** Record excerpts follows **

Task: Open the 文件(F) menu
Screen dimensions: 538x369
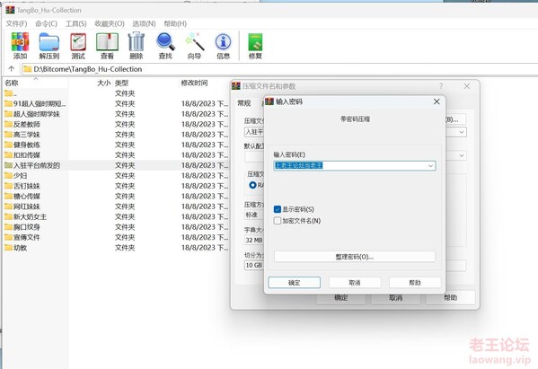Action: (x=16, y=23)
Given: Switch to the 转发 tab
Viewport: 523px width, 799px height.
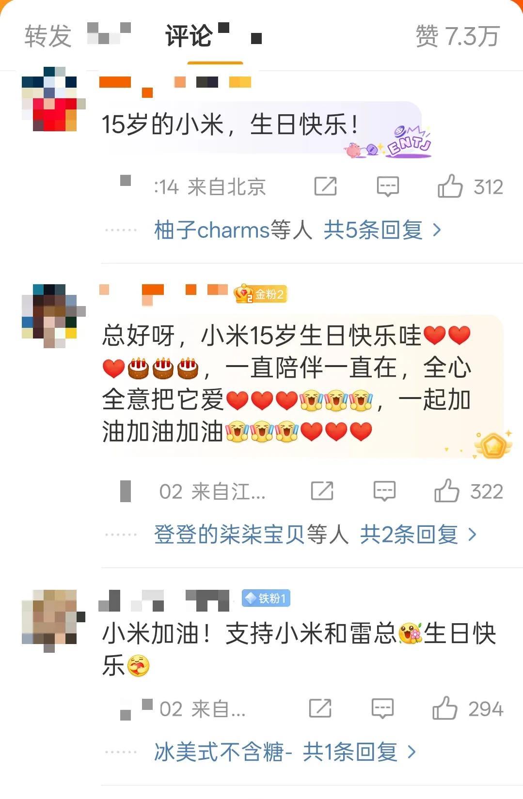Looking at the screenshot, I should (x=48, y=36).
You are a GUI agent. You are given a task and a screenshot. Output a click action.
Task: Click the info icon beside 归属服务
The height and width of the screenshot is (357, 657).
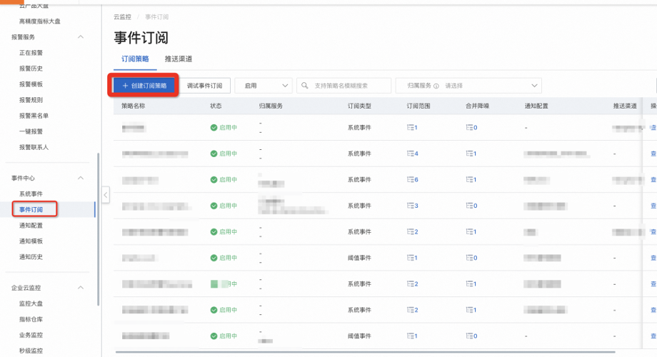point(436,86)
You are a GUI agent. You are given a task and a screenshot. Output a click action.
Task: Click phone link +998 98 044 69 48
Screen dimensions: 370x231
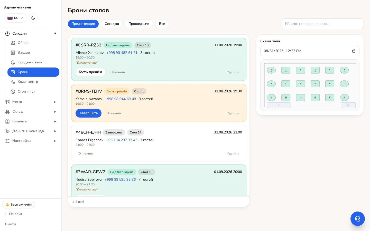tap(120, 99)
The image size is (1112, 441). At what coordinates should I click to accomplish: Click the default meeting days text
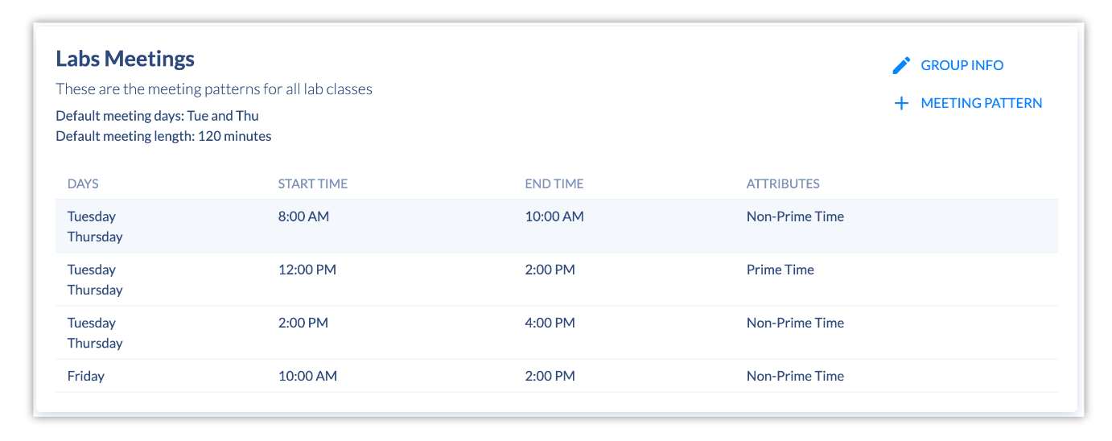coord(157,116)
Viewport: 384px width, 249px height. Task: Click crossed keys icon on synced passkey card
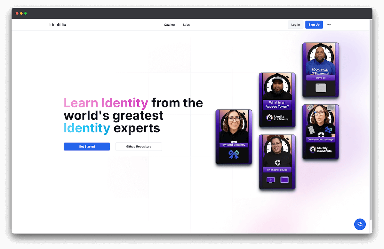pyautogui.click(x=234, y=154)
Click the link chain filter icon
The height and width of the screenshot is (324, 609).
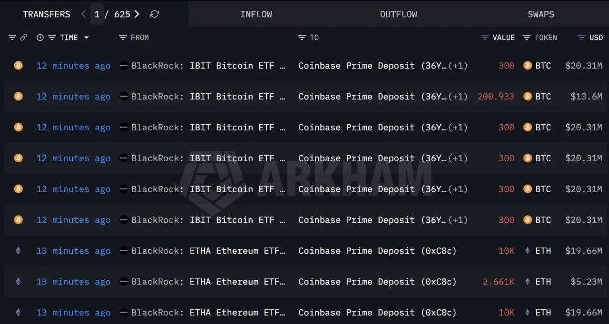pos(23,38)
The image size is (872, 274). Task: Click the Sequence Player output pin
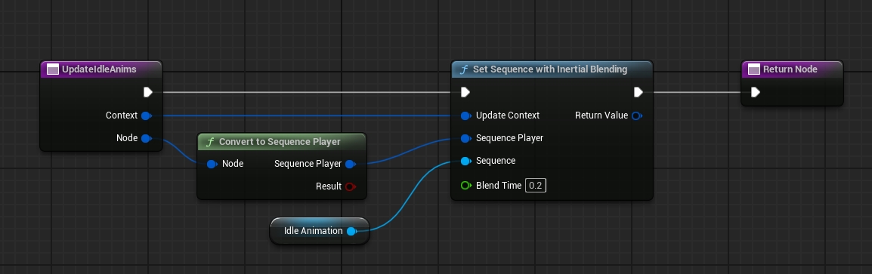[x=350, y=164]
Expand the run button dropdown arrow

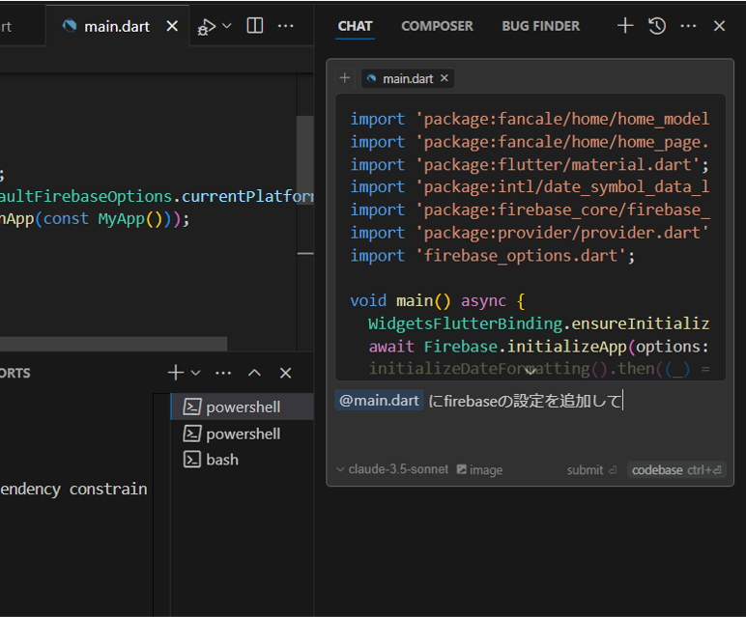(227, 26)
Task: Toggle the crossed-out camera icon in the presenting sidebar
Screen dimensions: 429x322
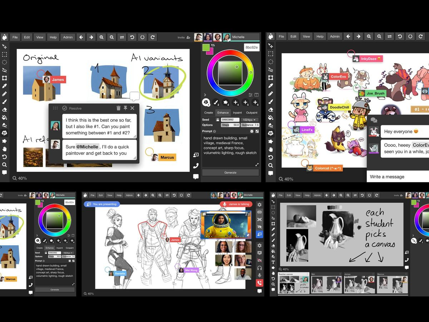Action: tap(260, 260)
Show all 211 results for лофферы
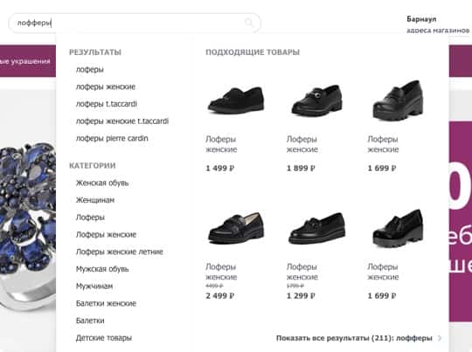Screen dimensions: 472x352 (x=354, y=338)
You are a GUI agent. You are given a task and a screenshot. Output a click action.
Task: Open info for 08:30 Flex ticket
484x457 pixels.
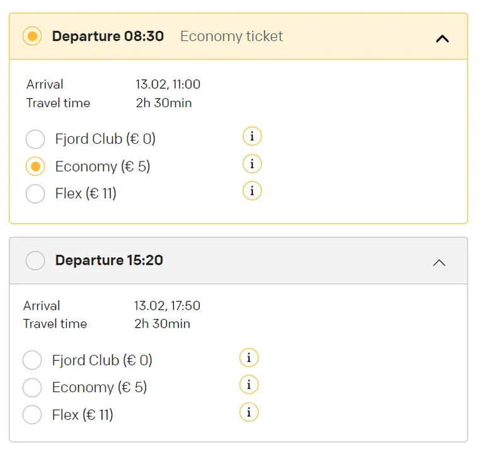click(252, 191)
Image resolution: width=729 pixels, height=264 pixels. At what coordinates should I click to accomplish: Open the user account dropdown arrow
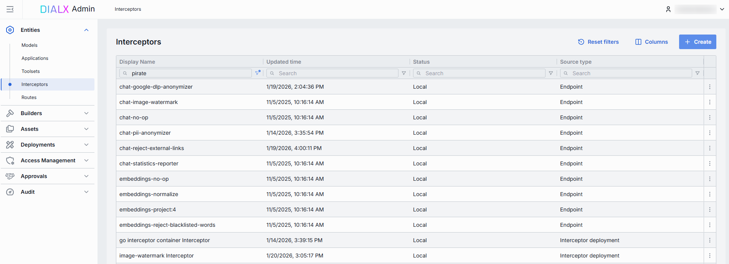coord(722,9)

** End of Record excerpts **
** Record excerpts follows **

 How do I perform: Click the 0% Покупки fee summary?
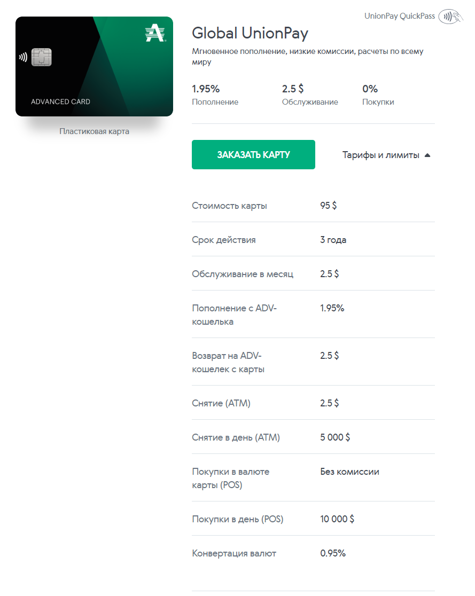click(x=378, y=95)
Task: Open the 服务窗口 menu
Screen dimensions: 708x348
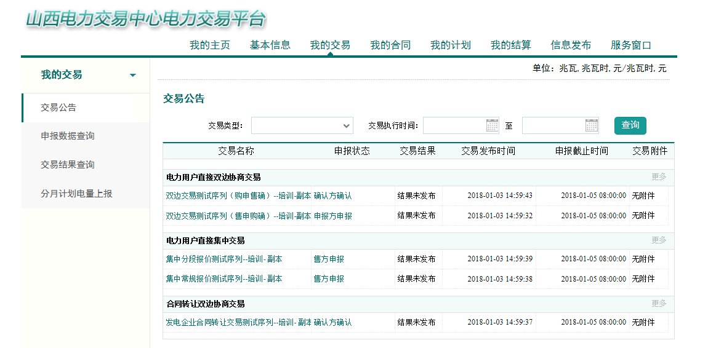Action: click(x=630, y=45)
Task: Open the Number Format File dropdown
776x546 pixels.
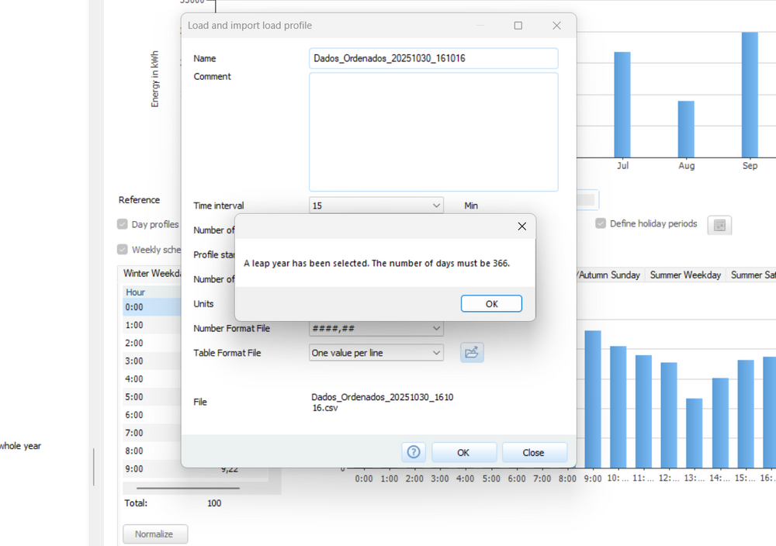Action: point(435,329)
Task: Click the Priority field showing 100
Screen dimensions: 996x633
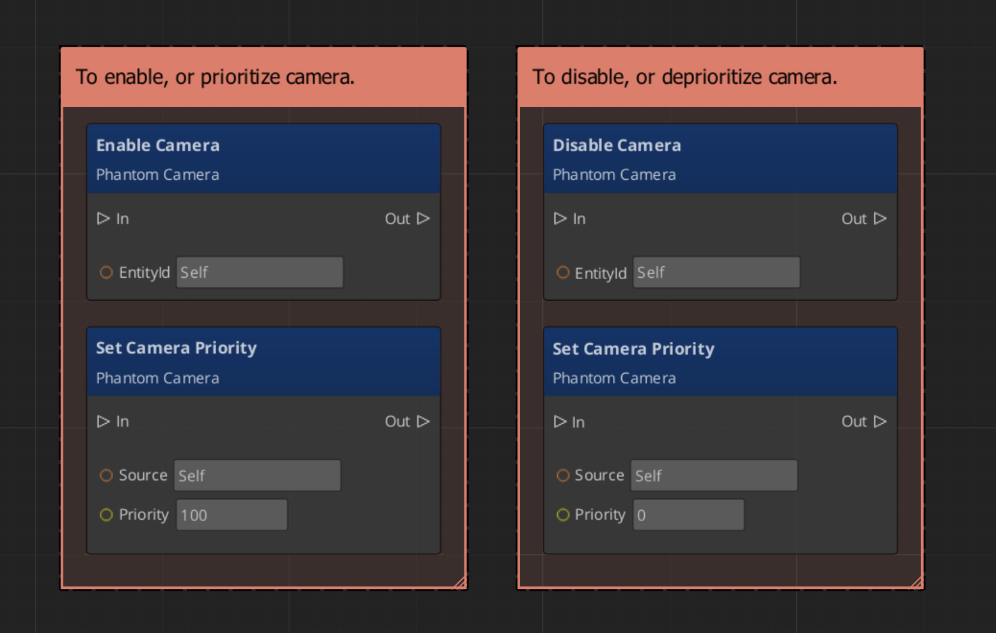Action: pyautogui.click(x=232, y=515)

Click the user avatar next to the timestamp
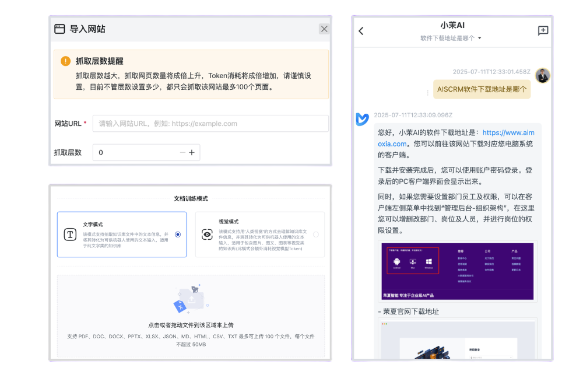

** End of Record excerpts **

▶ **What you will do**
Take the lines above starting at the one containing "Task: Open the 文件(F) menu" and ending at the one containing "Task: Toggle the", and print them again exactly, without pictures.

▶ **Final answer**
Task: Open the 文件(F) menu
Screen dimensions: 538x369
Action: (x=16, y=23)
Given: Switch to the 转发 tab
Viewport: 523px width, 799px height.
Looking at the screenshot, I should (x=48, y=36).
You are a GUI agent. You are given a task and a screenshot. Output a click action.
Task: Click the info icon beside 归属服务
The height and width of the screenshot is (357, 657).
point(436,86)
You are a GUI agent. You are given a task and a screenshot. Output a click action.
Task: Click phone link +998 98 044 69 48
Screen dimensions: 370x231
tap(120, 99)
The image size is (1112, 441). At what coordinates should I click to accomplish: Click the default meeting days text
coord(157,116)
Viewport: 384px width, 249px height. Task: Click crossed keys icon on synced passkey card
pyautogui.click(x=234, y=154)
Click the link chain filter icon
The height and width of the screenshot is (324, 609).
pos(23,38)
The image size is (872, 274). Task: Click the Sequence Player output pin
[x=350, y=164]
Expand the run button dropdown arrow

(227, 26)
Task: Toggle the crossed-out camera icon in the presenting sidebar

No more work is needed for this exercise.